Beyond that, I wish MS would stop this nonsense of having so many layers to their products. One Windows and one Office, none of this "Home", "Home Premium", "Pro", "Pro Plus", "Really Really Pro Premium Plus", etc.
I do a lot of writing (I am pretty much addicted to writing books). I use my iPad for lots of casual writing using a good text editor and markdown files in Dropbox (target is leanpub.com). For some writing I like having Pages on both iOS and OS X with iCloud storage.
If Office 360 ends up being a compelling product for iPad and my MacBook Air, then the $99/year is a no-brainer decision.
http://blogs.office.com/2014/03/27/announcing-the-office-you...
In other words : Is there an "Open with Word Online" button for non office 365 subscribers?
I do not believe that feature is in Office for iPad and you should be able to point your browser to OneDrive.com/office.com to get to your documents using Word/Excel/PowerPoint/OneNote Online in the meantime.
This is a really interesting idea though so I'll bring it up with the team, thanks!
I also bet any other company would not get away with a model like that. Apple requires that you make payments through their AppStore or in-app Payment systems so it can collect its cut. Good luck trying to publishing something with the same model on the App Store.
Naturally if you buy a subscription from outside the app, Apple don't get a cut - that's how everything works and as long as you don't give the user a way to get to the non-Apple subscription payment system from inside the app, Apple is fine with that.
I for one am deeply disappointed with the direction Apple has taken with iWork.
Not least of which is the (a) removal of features and (b) incompatibility with recent versions of their own software [this has rendered large portions of my documents unreadable]
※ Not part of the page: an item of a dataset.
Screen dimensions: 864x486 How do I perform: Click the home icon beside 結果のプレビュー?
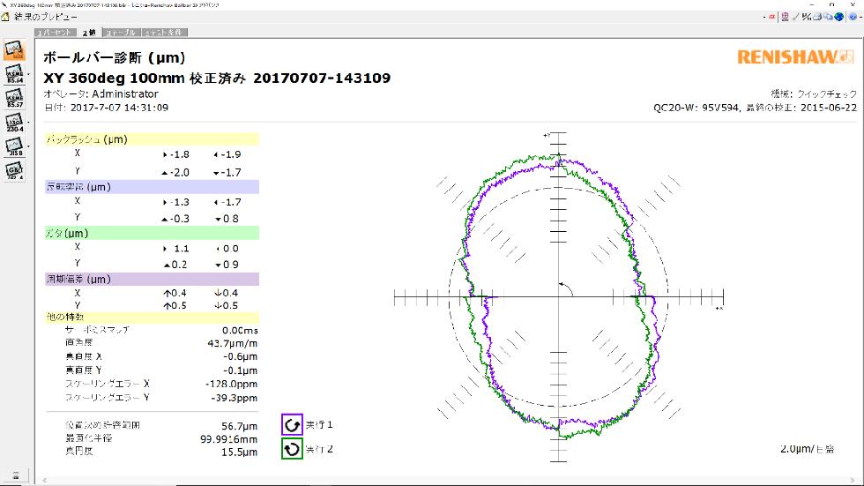pos(8,18)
http://winsupersite.com/windows-8/there-are-now-over-110-mil...
http://ipod.about.com/od/ipadmodelsandterms/f/ipad-sales-to-...
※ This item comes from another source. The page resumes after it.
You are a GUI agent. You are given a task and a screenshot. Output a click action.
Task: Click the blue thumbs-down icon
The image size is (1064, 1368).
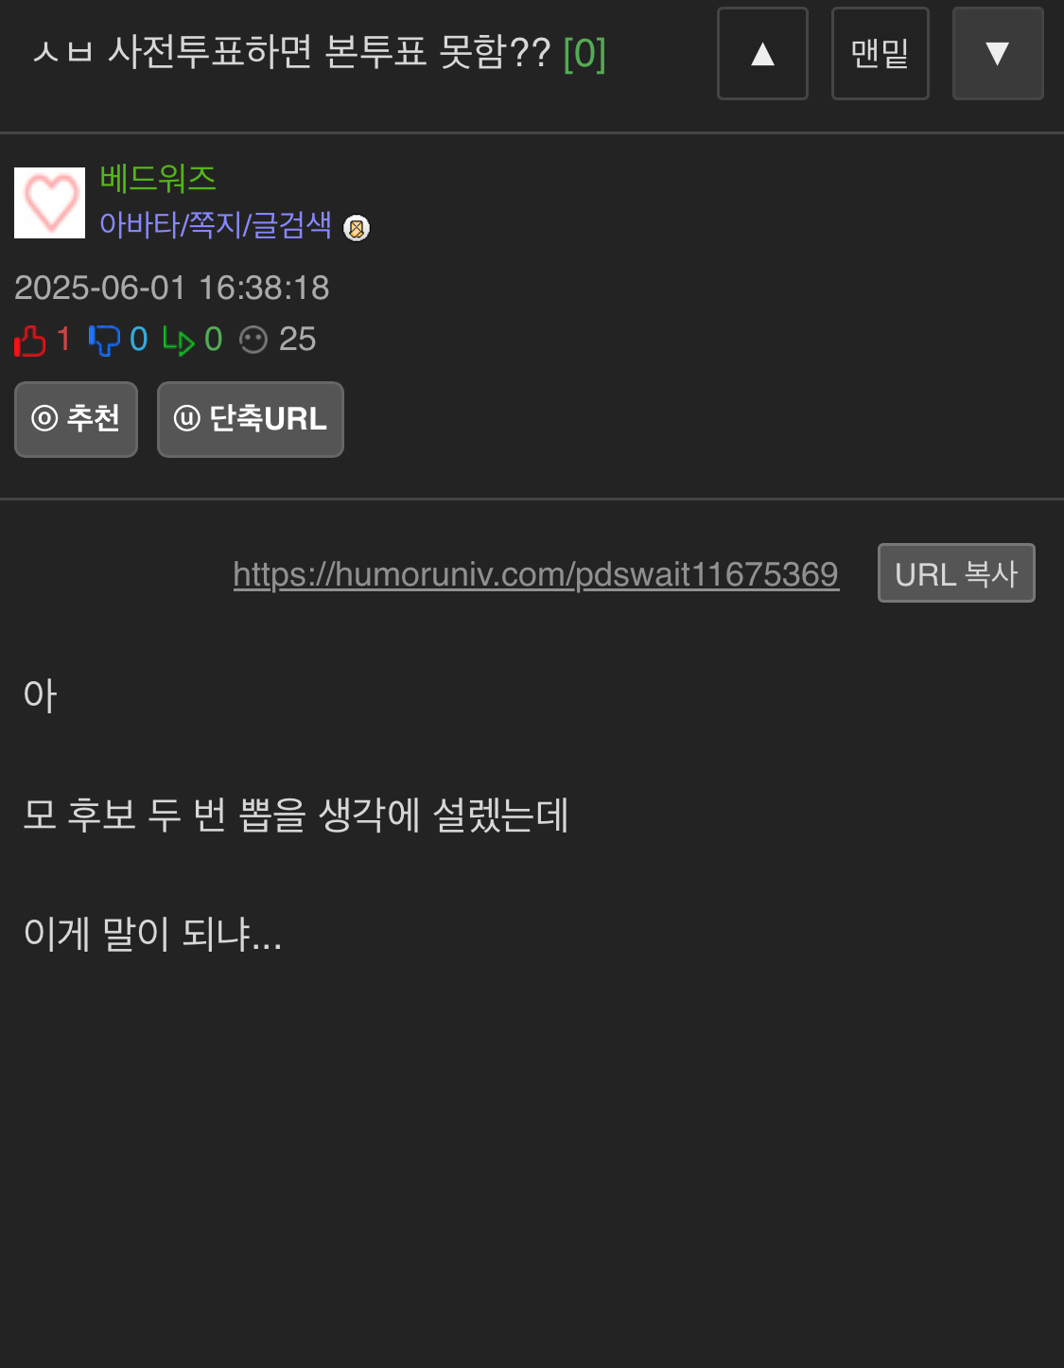click(104, 340)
As a side note, App Store search is still lacking: Looking for 'microsoft office' did not result in a single hit related to actual apps from Microsoft. Googling for App Store links to the four new apps was easier in the end …
Microsoft is finally adopting open source with open arms.
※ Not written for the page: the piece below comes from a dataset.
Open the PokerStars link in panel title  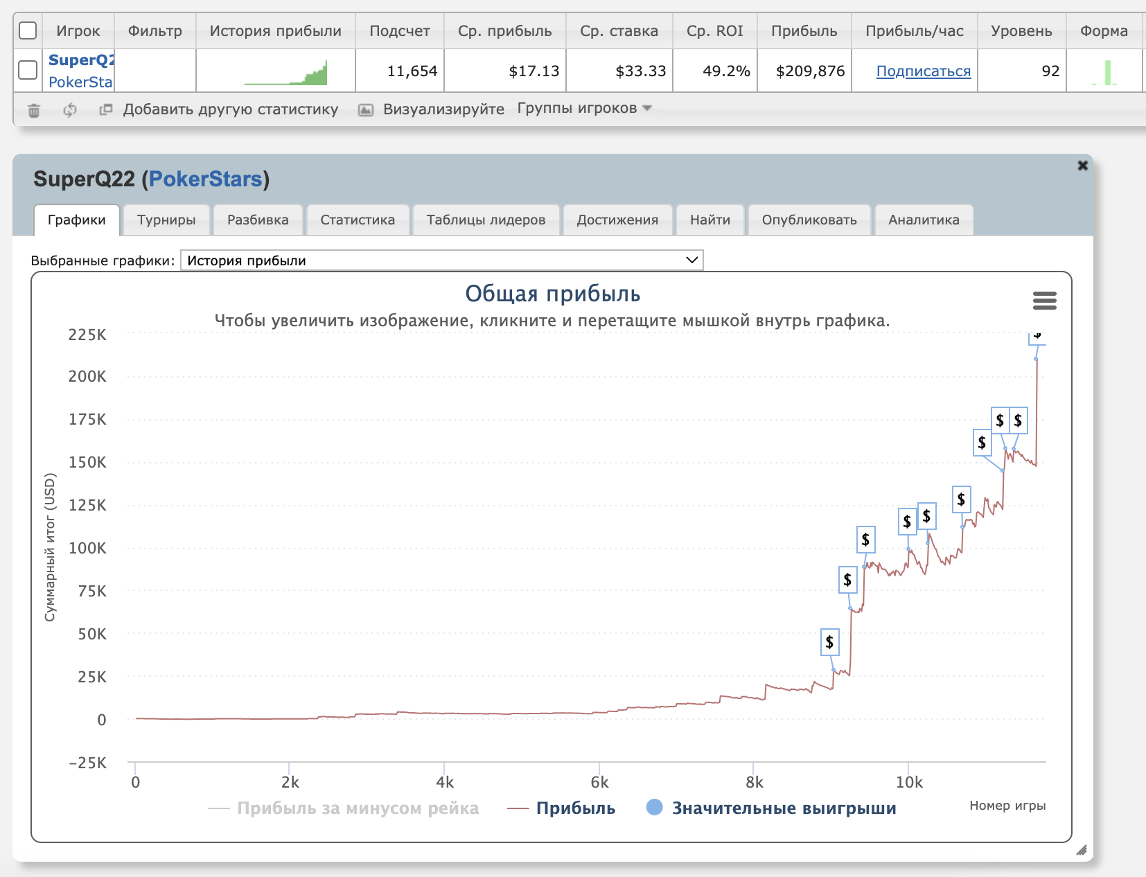pos(205,179)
So, are they going to discard Windows (|phone|tablet|...) platform and become a pure third-party? It reminds me of Sega.
Microsoft has for whatever reason never hit the target with mobile platforms. I guess the Windows Phone is decent enough by some accounts but was just way too late to the party.
So they can try to make money selling mobile software for a mobile platform that nobody uses, or they can just accept reality and sell the software on all platforms.
If their mobile software succeeds and becomes as near-essential as Office once was, that could well create a halo effect for their mobile platforms. After all if you use MS software every day on your phone or tablet, why not buy an MS phone or tablet next time you're in the market for one?
Their first order of business in mobile is to become relevant again. Today took their best shot at that in a very long time.
In my opnion, Office is the ace software of Microsoft. It is even the de-facto standard. Therefore Microsoft should keep them exclusive on their platform.
You have no idea how much i want this to happen...
Siri integration, obviously. We've come full-circle.
So yeah, iPad.
This is lame, IMO, and so typical for MS.
There's a huge universe of companies more than willing to pay for these, and it's about time that MS take advantage of re-establishing Office as a cross-device dominant platform for the everyday office worker, rather than losing its edge as an office platform because of silly hardware / software politics internal to their own organization.
Edit: Fixed possible factual error.
Gates has attacked the iPad on every interview claiming that it's useless.